As school shootings bridge the gap between abnormality and reality, schools must confront gun violence and student safety head-on. Schools must work to increase school security, take larger preventative measures, and prepare both their teachers and their students to survive in the event of a gunman through efforts like shooting drills, lockdown drills, and education materials.
And schools like Highland are failing.
Consider this: A student attends a school with a large student body and an open campus located adjacent a public park. There are multiple entrances to the school that are left unguarded and unlocked at all hours of the day. The school typically has one lockdown drill per year to give teachers and students an opportunity to practice the plan devised in case a shooter enters the school – but not all the rooms inside the building have the capability of adhering to it. Almost every day that student goes home and hears a story about a man with a gun who walked through an unlocked door and opened fire. And many of these stories take place in schools, just like theirs, where that man is a fellow student and that gun kills people just like them.

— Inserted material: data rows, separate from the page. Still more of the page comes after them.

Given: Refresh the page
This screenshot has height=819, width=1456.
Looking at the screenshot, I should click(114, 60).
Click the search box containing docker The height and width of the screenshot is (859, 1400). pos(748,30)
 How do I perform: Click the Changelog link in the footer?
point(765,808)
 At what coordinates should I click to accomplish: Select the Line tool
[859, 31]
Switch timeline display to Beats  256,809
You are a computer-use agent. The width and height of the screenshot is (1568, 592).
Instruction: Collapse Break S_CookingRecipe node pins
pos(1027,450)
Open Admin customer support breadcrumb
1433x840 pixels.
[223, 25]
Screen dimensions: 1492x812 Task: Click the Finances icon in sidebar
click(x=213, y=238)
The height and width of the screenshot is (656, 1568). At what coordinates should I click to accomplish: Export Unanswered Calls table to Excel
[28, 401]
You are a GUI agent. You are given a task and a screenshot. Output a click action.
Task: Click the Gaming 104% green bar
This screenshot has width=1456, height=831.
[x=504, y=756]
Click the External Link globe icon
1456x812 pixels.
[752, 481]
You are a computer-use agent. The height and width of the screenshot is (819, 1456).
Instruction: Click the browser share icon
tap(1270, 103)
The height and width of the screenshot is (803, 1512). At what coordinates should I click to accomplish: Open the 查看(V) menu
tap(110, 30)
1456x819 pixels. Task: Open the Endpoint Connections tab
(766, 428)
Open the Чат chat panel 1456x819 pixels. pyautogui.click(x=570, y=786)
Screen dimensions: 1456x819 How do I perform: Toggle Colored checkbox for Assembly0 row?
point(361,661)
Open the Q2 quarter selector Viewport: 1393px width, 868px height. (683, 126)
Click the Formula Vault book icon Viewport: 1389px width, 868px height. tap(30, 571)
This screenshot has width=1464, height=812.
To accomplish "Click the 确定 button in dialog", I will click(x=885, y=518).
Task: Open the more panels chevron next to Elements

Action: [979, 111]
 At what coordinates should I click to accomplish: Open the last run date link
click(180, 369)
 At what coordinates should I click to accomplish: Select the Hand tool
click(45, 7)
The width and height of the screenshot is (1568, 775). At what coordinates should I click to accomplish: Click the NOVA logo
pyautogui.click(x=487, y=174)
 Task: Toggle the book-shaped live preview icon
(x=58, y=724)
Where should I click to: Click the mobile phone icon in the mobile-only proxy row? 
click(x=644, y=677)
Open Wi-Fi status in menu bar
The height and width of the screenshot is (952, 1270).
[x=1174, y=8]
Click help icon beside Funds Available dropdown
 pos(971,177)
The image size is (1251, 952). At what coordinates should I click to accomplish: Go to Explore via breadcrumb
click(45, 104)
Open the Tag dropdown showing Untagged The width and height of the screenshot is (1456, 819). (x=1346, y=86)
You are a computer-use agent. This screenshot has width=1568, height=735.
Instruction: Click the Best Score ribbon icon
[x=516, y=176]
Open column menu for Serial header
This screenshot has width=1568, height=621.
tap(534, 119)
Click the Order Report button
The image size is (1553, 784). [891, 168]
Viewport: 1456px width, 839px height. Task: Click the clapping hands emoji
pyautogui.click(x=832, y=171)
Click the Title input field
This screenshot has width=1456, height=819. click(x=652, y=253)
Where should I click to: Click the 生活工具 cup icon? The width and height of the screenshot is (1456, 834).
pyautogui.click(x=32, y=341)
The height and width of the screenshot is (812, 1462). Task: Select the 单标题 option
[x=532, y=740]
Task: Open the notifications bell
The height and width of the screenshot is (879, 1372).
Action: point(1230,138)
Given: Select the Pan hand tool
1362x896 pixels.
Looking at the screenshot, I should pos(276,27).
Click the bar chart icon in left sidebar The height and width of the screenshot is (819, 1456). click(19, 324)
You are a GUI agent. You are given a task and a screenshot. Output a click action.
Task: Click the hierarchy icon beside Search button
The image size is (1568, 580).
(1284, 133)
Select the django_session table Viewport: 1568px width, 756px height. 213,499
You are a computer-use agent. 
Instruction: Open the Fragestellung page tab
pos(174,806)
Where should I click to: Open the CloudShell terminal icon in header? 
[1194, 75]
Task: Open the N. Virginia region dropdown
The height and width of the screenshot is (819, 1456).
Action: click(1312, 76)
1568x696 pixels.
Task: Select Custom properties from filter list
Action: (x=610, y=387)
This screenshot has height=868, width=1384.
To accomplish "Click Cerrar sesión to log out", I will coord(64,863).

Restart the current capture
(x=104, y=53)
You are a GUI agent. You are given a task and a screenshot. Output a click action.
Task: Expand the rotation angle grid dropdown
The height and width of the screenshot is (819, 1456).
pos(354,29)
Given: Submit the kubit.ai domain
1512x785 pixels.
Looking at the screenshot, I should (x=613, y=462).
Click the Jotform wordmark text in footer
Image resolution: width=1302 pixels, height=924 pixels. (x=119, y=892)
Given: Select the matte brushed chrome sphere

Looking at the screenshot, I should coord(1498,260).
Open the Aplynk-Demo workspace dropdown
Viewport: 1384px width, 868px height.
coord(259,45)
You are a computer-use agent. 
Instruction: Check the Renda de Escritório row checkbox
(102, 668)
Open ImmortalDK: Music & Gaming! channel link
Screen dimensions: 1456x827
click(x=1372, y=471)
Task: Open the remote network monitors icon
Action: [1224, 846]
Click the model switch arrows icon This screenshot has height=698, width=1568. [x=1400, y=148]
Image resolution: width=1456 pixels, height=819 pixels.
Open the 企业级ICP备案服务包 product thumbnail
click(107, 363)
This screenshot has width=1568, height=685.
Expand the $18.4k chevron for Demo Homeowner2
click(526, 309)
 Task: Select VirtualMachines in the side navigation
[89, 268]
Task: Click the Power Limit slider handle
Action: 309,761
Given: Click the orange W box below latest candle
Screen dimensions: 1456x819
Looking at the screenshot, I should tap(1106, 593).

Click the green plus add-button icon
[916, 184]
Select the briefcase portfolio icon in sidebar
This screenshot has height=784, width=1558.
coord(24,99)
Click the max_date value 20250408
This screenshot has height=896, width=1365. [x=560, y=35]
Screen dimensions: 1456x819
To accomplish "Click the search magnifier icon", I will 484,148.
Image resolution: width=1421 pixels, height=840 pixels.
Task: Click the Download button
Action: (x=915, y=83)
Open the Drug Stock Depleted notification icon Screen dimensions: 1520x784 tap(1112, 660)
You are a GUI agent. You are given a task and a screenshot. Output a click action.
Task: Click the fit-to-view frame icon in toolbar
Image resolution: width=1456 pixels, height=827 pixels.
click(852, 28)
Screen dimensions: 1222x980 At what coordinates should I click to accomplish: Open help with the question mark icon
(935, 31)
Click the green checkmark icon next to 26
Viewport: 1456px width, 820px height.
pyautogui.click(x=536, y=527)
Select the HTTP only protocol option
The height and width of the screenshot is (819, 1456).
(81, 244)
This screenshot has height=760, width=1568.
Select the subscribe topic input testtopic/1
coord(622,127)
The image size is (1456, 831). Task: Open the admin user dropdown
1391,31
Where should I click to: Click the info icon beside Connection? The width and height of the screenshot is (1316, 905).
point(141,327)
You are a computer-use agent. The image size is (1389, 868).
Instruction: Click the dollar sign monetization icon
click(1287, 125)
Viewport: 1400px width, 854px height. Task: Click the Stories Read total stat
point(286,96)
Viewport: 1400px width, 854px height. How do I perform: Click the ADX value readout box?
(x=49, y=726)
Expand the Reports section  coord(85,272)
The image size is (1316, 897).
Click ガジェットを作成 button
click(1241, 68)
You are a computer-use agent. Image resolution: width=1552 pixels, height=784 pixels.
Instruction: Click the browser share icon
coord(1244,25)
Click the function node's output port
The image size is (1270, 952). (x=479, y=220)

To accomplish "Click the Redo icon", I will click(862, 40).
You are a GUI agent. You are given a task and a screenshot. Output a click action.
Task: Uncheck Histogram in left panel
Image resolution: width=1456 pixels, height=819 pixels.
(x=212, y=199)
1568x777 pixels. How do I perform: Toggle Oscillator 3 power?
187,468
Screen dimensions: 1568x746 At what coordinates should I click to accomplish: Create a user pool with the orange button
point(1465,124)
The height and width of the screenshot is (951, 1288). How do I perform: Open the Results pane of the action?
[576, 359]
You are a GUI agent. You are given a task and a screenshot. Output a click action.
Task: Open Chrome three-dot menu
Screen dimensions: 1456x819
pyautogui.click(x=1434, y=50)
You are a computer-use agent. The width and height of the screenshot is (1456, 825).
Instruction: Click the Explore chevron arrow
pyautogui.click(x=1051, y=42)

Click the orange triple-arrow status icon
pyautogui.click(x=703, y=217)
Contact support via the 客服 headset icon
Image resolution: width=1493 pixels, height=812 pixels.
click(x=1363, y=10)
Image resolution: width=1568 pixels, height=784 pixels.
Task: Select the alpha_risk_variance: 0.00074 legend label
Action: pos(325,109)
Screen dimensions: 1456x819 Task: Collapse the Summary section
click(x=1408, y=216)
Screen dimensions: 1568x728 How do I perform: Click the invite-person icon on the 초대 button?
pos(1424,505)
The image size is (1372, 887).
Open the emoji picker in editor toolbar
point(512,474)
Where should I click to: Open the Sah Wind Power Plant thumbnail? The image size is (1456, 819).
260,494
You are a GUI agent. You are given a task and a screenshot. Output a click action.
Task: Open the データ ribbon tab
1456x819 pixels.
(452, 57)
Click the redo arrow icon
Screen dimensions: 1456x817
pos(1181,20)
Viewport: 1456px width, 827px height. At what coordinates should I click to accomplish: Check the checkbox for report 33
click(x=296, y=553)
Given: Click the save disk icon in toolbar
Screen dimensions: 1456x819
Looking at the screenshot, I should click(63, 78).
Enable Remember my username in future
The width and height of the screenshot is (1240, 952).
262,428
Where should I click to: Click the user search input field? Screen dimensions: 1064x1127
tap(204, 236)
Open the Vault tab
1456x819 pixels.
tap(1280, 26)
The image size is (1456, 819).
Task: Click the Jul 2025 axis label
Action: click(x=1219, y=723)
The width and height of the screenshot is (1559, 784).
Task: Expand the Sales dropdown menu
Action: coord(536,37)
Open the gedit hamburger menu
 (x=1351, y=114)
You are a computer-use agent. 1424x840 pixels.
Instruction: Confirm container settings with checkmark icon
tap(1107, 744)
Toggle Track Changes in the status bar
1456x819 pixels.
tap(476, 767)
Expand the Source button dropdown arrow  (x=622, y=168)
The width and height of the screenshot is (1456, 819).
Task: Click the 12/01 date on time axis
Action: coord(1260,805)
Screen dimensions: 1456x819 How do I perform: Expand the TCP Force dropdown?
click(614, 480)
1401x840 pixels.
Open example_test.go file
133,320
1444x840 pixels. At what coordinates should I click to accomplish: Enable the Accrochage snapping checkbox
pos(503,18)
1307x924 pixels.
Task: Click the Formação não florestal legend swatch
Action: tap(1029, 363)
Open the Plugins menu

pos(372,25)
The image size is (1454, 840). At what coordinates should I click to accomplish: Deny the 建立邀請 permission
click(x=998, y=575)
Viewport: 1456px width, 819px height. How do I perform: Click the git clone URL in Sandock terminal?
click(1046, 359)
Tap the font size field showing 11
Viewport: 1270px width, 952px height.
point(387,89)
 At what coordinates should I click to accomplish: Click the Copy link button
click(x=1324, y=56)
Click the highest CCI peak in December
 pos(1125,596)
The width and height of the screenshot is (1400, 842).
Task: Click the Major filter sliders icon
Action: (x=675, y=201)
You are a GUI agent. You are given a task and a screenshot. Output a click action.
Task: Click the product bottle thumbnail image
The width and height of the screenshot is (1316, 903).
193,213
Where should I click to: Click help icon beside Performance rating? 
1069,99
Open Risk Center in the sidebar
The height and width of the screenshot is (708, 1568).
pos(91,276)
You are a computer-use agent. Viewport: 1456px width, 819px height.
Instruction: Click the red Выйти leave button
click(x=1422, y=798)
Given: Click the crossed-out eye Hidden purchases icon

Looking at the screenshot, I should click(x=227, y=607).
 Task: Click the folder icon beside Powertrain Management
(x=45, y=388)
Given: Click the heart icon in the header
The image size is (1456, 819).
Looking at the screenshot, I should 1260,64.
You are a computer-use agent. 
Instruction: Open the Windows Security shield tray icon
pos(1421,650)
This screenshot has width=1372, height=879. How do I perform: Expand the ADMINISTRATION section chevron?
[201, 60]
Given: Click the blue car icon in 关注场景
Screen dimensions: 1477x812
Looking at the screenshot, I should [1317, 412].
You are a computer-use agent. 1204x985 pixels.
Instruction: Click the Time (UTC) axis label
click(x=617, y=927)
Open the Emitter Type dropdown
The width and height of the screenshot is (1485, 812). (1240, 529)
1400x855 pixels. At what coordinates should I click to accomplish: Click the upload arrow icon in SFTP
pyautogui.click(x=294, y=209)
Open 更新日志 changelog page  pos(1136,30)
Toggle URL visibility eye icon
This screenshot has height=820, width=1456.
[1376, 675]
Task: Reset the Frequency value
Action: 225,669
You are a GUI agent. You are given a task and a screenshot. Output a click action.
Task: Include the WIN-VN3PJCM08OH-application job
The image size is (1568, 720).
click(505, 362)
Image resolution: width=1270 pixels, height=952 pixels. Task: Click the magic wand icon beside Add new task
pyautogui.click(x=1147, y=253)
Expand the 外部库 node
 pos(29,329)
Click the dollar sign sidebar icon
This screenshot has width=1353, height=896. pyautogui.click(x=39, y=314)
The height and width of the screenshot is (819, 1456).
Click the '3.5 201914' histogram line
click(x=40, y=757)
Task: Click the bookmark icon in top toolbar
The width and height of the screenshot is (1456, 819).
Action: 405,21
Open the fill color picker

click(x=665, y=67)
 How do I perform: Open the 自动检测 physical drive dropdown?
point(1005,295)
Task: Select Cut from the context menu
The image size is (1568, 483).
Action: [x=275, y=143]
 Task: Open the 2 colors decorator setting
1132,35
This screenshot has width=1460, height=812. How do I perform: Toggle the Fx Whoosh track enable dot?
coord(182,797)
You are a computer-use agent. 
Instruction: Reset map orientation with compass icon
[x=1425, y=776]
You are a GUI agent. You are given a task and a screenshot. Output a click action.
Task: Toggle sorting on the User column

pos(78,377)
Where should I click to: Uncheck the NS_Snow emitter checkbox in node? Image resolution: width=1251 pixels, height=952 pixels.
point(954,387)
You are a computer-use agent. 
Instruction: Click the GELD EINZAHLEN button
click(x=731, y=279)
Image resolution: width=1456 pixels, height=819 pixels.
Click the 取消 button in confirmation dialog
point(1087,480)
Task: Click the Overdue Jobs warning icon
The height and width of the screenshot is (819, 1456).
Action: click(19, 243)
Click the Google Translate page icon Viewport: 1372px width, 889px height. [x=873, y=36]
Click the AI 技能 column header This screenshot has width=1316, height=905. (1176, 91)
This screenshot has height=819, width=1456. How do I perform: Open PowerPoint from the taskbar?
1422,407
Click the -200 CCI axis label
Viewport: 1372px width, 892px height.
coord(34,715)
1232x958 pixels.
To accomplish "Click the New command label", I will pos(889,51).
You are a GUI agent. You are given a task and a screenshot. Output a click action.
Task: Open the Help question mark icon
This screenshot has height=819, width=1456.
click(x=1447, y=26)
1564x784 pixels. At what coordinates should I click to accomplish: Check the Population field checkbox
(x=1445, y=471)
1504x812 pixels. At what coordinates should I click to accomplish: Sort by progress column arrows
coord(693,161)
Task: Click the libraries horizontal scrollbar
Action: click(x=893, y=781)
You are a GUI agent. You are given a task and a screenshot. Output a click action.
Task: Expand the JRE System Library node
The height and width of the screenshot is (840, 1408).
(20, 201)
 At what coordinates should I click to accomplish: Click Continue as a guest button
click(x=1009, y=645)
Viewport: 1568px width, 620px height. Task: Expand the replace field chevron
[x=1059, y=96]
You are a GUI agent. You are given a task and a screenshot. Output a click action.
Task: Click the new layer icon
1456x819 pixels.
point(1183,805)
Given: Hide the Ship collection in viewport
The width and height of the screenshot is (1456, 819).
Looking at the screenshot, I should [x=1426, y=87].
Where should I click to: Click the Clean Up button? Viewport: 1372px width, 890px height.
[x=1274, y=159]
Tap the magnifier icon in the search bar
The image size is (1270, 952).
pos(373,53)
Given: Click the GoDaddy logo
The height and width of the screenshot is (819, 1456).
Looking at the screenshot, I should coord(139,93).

As a student in that school, I feel justified to make the following claim:
Highland is unprepared to prevent and combat gun violence, and it’s making its student body afraid.
Because really, when you go to a school that has as little security as Highland does, as little planning, preparation, and communication, how else are you supposed to feel?
This year is my last year as a student attending Highland, and about once a day I have the conscious thought that I could die today. Three years ago, I came the closest in my life to doing that because of an act of violence aimed against a school. I’m not the only one who remembers being shuffled down to the auditorium and sitting, knees pressed against the scratchy theater seatbacks, as the police rushed to search the school after somebody called in a bomb threat. We were lucky that day — not only did we get to leave early, we got to leave. But we might not ever be that lucky again.
As I exited the building, I found myself in a discussion about why we had never heard that this was what we were supposed to do in case of a bomb threat. Shouldn’t the school consider this possibility and make sure that everyone was on the same page about it? Evidently, be it oversight, accident, or administrative confusion, that wasn’t what ended up happening. Insead, we learned how to deal with a bomb threat inpromptu – by being thrown into the midst of a bomb threat.
Highland’s gun policy is much the same way.
Not only do they leave numerous entrances to the school openly available at all times, they seemingly have no cohesive idea about what to do if a shooter takes advantage of that opportunity. This year, we’ve had no drills to see what we’re supposed to do in case of a shooter. True, we’ve heard Run, Hide, Fight! For the last couple of years. And true, there might be time to schedule these drills later in the year. But shootings can happen any day, to any school in America. If nothing else, that’s what the last few years have taught us.
And we can’t afford to learn how to react in a shooter situation impromptu.
Some might say that there’s no way to really prepare for a school shooting. That statement isn’t completely false, but it fails to take into account the fact that we don’t have to go into this blindly.
We don’t have to go into this having no idea about how doing the things that we’ll need to do feels like. Highland should, ideally, have at least one active shooter drill a year — it’s the closest we’ll be able to come to getting the best foundation for how to cope with a crisis — but if all we get are lockdown drills, then we need to have them in a timely, and somewhat consistent, manner.
Better yet, if the school took it upon itself to lock every door that isn’t guarded after the class bell rings at 7:45, maybe they could stop the shooter getting in.
Ultimately, school shootings aren’t a problem that Highland’s administration can solve on its own. As students, we need to be vigilant and report anyone who we suspect — or, in some cases, know — will shoot up the school. That’s what saved West High School on Wednesday the 28th of August when a shooting was attempted.
But if we do our part to make sure the school is safe, Highland needs to do its part. It needs to have better building security — including locked doors and metal detectors — make sure every door has a lock block, make sure that it does everything it can to prepare us for what happens when reporting someone isn’t enough.